_What is required_:
Retype the lines from the one that contains "Task: Click the red" through the one that contains "point(192,498)", copying each exactly.
[start Given records]
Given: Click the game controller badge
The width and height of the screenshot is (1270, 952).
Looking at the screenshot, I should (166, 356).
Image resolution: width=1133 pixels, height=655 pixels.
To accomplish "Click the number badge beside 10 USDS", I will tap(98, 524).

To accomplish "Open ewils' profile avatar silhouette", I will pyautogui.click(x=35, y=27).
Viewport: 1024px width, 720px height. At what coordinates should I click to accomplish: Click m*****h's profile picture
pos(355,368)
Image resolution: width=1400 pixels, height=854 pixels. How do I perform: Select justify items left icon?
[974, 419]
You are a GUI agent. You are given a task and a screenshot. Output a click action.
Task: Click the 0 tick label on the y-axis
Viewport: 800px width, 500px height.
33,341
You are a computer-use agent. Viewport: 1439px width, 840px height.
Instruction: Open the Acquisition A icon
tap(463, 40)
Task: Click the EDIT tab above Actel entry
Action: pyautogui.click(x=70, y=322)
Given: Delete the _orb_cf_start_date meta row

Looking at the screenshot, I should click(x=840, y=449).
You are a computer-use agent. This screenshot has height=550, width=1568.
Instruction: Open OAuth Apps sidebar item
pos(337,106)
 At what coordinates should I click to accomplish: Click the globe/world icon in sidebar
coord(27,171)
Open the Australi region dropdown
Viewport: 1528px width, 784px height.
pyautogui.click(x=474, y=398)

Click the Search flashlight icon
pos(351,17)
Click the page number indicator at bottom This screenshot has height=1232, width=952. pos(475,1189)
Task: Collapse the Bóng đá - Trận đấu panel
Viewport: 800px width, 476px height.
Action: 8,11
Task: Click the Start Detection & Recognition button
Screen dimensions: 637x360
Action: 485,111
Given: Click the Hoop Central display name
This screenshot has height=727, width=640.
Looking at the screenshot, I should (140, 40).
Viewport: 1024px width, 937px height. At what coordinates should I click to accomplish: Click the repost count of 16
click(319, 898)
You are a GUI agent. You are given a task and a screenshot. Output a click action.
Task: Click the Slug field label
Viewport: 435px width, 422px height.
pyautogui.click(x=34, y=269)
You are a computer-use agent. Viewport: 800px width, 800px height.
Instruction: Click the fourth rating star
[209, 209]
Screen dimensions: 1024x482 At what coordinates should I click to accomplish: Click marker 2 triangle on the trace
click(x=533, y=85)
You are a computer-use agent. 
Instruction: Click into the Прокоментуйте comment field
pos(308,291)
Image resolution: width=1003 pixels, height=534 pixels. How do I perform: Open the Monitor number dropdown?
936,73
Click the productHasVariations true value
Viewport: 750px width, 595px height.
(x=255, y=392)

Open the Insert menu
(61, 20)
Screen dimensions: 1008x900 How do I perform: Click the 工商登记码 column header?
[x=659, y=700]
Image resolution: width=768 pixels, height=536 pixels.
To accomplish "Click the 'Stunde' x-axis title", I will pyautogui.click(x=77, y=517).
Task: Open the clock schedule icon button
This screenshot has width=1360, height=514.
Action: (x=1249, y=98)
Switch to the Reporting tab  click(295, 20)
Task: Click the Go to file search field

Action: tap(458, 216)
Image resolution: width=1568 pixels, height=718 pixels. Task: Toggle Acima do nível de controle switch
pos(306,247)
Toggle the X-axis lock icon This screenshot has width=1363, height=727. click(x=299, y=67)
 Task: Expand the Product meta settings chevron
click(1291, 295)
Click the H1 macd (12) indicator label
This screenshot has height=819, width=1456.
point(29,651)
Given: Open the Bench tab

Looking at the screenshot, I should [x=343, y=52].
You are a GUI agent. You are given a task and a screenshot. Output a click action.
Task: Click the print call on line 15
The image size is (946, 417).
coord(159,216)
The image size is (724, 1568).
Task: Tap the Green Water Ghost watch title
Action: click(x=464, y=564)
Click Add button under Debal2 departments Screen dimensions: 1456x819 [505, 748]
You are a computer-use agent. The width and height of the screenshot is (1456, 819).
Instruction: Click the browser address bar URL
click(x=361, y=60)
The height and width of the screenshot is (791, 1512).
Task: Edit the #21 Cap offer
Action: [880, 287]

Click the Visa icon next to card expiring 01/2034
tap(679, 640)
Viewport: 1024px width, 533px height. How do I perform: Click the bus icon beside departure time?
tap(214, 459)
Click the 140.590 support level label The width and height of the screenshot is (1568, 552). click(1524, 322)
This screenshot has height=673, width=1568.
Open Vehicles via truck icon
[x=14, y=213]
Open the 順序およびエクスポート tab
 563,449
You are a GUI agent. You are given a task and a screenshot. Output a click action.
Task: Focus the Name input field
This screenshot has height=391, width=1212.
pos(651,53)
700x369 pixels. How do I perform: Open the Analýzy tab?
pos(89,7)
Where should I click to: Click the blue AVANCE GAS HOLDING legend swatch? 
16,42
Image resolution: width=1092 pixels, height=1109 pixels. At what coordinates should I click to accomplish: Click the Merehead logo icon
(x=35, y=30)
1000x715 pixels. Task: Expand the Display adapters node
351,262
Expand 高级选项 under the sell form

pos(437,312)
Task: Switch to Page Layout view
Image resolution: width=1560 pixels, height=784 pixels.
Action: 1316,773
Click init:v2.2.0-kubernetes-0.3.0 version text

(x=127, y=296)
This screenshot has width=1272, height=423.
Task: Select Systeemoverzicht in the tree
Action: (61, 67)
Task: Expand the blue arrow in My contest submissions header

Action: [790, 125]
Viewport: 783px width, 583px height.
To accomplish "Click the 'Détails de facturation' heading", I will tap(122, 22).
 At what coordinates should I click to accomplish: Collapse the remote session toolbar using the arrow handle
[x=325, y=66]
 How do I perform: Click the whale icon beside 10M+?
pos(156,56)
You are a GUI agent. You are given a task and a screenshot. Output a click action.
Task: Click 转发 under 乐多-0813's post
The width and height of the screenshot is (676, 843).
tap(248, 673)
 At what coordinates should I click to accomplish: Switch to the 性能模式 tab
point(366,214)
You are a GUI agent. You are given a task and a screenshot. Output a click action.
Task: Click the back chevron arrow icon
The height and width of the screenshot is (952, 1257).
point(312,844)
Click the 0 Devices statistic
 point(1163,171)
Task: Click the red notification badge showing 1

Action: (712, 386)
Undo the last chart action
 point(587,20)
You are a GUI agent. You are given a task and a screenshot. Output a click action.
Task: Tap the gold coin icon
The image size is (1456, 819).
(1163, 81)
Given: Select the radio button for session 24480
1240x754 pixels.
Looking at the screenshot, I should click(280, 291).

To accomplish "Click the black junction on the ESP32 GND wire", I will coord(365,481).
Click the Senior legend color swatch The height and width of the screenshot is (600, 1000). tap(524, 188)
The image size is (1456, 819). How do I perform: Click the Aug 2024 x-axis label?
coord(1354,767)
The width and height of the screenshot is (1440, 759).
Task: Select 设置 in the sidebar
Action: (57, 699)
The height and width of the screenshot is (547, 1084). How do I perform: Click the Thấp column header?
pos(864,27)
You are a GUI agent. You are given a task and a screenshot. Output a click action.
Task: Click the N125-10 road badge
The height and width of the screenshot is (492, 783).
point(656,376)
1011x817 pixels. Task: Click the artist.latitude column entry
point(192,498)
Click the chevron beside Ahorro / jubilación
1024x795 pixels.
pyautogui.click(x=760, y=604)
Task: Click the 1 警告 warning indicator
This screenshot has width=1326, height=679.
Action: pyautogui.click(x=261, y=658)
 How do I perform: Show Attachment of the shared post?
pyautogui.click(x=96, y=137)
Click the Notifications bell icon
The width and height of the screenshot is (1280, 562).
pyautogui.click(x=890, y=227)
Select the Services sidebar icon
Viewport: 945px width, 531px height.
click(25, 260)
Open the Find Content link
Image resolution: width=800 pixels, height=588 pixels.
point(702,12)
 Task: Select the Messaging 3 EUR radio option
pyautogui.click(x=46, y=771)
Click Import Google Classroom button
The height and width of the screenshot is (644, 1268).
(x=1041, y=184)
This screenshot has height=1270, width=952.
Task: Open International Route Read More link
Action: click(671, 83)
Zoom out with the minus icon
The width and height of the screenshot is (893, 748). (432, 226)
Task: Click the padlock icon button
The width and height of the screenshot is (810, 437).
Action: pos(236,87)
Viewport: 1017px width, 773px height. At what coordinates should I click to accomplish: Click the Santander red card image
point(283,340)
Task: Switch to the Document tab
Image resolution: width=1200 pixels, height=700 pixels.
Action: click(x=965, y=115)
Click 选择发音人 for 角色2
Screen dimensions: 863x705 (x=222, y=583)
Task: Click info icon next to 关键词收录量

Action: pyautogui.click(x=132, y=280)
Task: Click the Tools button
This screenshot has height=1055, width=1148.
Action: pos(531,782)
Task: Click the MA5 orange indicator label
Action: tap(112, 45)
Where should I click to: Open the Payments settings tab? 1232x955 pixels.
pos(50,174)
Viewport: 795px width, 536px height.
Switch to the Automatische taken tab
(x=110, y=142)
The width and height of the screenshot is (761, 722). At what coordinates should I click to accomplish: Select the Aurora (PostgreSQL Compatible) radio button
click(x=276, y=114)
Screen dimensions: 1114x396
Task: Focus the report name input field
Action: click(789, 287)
[end Given records]
_The response_:
Task: Click the red notification badge showing 1

Action: (712, 386)
Undo the last chart action
 point(587,20)
You are a GUI agent. You are given a task and a screenshot. Output a click action.
Task: Tap the gold coin icon
The image size is (1456, 819).
(1163, 81)
Given: Select the radio button for session 24480
1240x754 pixels.
Looking at the screenshot, I should click(280, 291).

To accomplish "Click the black junction on the ESP32 GND wire", I will coord(365,481).
Click the Senior legend color swatch The height and width of the screenshot is (600, 1000). tap(524, 188)
The image size is (1456, 819). How do I perform: Click the Aug 2024 x-axis label?
coord(1354,767)
The width and height of the screenshot is (1440, 759).
Task: Select 设置 in the sidebar
Action: (57, 699)
The height and width of the screenshot is (547, 1084). How do I perform: Click the Thấp column header?
pos(864,27)
You are a GUI agent. You are given a task and a screenshot. Output a click action.
Task: Click the N125-10 road badge
The height and width of the screenshot is (492, 783).
point(656,376)
1011x817 pixels. Task: Click the artist.latitude column entry
point(192,498)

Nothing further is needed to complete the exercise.